What does the United States have in common with Somalia, North Korea, Sudan, South Sudan, Afghanistan, Iraq and Libya? They’re the seven countries rated most corrupt by Transparency International. Each country still allows the death penalty. In fact, countries that use capital punishment are mostly either poverty-stricken former colonies, recently war-torn, or both, with the notable exception being the U.S. For context, nine of the 10 least corrupt nations have banned the death penalty.
Since 1976, the United States has executed 1,407 people convicted of capital offenses. What constitutes a capital offense varies from state-to-state, but is generally first-degree murder. In Wyoming, burglary and resisting arrest are capital crimes.
Sister Helen Prejean, an advocate against the death penalty, visited DePaul last week. On Tuesday, she gave a short talk and answered questions about her experiences with those on death row, the families of the victims and the prison guards in charge of executions.
“When I became a nun, I never dreamed I’d end up on death row,” she said.
From there, she told the story of how she accompanied one murderer to his death and found forgiveness in the family of his victims. It’s the story made famous in her book “Dead Man Walking” and subsequent movie of the same name.
Sister Prejean’s experiences informed her thoughtful answers to questions about policy, the justice system and racial bias. Her words reinforce the reasons that the death penalty should be abolished nationwide.

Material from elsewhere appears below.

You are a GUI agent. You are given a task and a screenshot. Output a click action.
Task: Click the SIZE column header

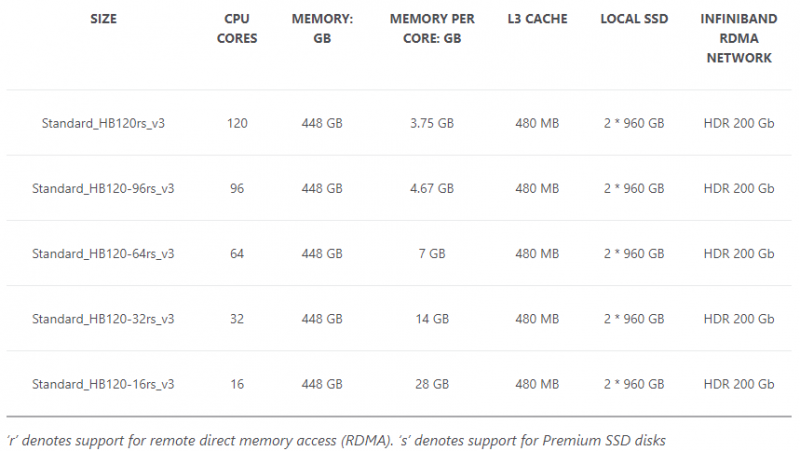click(104, 19)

One problem with the death penalty is that our justice system is an imperfect one. Evidence is suppressed, judges are fallible and juries are only human. Since 1973, 140 people on death row have been found innocent in the same courts that judged them guilty. A system that kills the innocent along with the guilty is not one I can support.
“I have accompanied six human beings to executions,” Prejean said. Of those, she believes that two were innocent.
Another flaw with the American justice system is its racial bias. According to the Death Penalty Information Center (DPIC), 42 percent of death row inmates are black. Black Americans make up only 13 percent of the overall population.
It is not just the race of the defendant that skews the sentence, however. The same study also shows that if the victim of the crime was white, the defendant is much more likely to be sentenced to die. These facts are unsurprising but unacceptable.
Moreover, defining an act that warrants the punishment of death is impossible. In 2012, President Obama attempted to do so.
“I believe there are some crimes — mass murder, the rape and murder of a child — so heinous, so beyond the pale, that the community is justified in expressing the full measure of its outrage by meting out the ultimate punishment,” Obama said.
Certainly, we can understand the rage of a community. Our blood boils when we see someone take advantage of a child in such an unspeakable way. But to say that a community’s outrage is the persuading factor in the decision of the court to kill another human defies the purpose of the justice system and succumbs to mob mentality.
The communal outrage in both Massachusetts and Colorado, where two young men await sentencing for mass murders, may lead Dzhokhar Tsarnaev, one of the Boston Marathon bombers, and James Holmes, who shot and killed 12 people in an Aurora cinema to death row.
Another reason to abolish the death penalty is that it is cheaper for taxpayers. According to the DPIC, it costs $90,000 more per inmate where the death penalty is sought than those where life in prison is the sentence. The California Department of Corrections lists 754 death row inmates, meaning California would save $67 million by abolishing the death penalty. “What’s a humane way to kill a person, really?” Prejean asked.
There isn’t one. In the past year alone, there have been several botched executions that certainly constitute “cruel and unusual punishment.” Michael Wilson was executed last year in Oklahoma. His last words were, “I feel my whole body burning.” Also in Oklahoma, Clayton Lockett’s now infamous execution took 30 minutes; he died of a heart attack on the table.
Finally, there is the emotional toll on the families of the victims. When the death penalty is sought, the court cases, appeals and media coverage become an unremitting ordeal for loved ones who want to begin the healing process.
Billy Smith watched his father’s killer die. He told the Washington Post that it was hollow and anticlimactic after years of waiting. Other families expressed similar feelings. It turns out that “eye for an eye” justice is less satisfying than it sounds.
Arafat • May 4, 2015 at 10:32 am
“What does the United States have in common with Somalia, North Korea, Sudan, South Sudan, Afghanistan, Iraq and Libya?”
Nothing. Our judicial system is imperfect and so is man. We are all flawed, Emily, even you are.
But, we in America have a Constitution and a Bill of Rights that are the moral inverse of anything one can find in any of the Muslim countries you mention (and, of course, NK too).
Muslims countries embrace values based on a religion of brutality founded by a brutal prophet. In Muslim countries politics, religion, laws, social mores are all based on Islam’s values, i.e., largely dominated by repression and disdain for others.
We share as much with these countries and their values as we do with the Hutsi’s of Rawanda or the man on the moon.
I do find your insinuation that America should be categorized with these evil-loving countries offensive and a gross manipulation of the reality.